A trillion ton iceberg the size of Delaware, or four time the size of London, broke off the Antarctic ice shelf and fell into the sea last year. The British Antarctic Survey (BAS) has now released video footage of the Larsen C ice shelf and the iceberg, the A-68, floating in the ocean.

Roughly 6,000 square km in size, the iceberg is one of the largest recorded blocks of ice to ever float out into the sea. The A-68, when it broke off from the Larsen C, revealed an ocean hidden for hundreds of thousands of years under the shelf .

While those numbers can be hard to visualise and photographs are difficult to frame for reference and size, the video put out by the BAS shows exactly how impressive the iceberg is.

The iceberg is about 190 meters thick from below the sea to the top. Only 30 meters is visible above the ocean.

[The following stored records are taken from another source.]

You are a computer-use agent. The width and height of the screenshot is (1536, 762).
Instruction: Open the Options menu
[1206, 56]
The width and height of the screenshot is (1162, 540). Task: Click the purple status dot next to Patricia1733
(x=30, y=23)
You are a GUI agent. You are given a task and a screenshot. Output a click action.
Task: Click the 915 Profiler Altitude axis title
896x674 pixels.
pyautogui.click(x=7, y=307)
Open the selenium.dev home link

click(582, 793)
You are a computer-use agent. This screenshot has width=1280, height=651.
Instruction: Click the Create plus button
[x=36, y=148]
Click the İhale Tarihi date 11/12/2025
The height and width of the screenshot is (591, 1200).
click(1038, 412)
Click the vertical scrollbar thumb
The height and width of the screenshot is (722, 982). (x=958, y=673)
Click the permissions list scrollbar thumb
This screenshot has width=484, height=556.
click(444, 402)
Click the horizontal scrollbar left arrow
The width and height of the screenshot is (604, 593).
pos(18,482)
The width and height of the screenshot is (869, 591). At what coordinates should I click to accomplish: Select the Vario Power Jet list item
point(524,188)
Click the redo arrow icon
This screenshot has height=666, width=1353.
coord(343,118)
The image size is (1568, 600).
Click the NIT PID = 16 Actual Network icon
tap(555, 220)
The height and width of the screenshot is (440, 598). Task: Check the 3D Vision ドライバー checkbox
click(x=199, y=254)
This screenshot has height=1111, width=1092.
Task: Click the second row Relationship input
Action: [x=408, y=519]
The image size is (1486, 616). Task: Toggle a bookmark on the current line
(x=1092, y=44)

According to a release by the BAS, the ice shelf has been slowly floating into the ocean for some time now. Larsen A broke down in 1995, and Larsen B in 2002, while the Larsen C Ice Shelf broke away in July 2017 and produced an iceberg A-68 the size of Luxembourg.

Although the iceberg is massive, it was formed by a single crack along its parent ice shelf. The A-68 is reported to be a bit over 10% of the Larsen C ice shelf. BAS researchers flew around the iceberg to get a better view of it as it drifts into the Weddell sea.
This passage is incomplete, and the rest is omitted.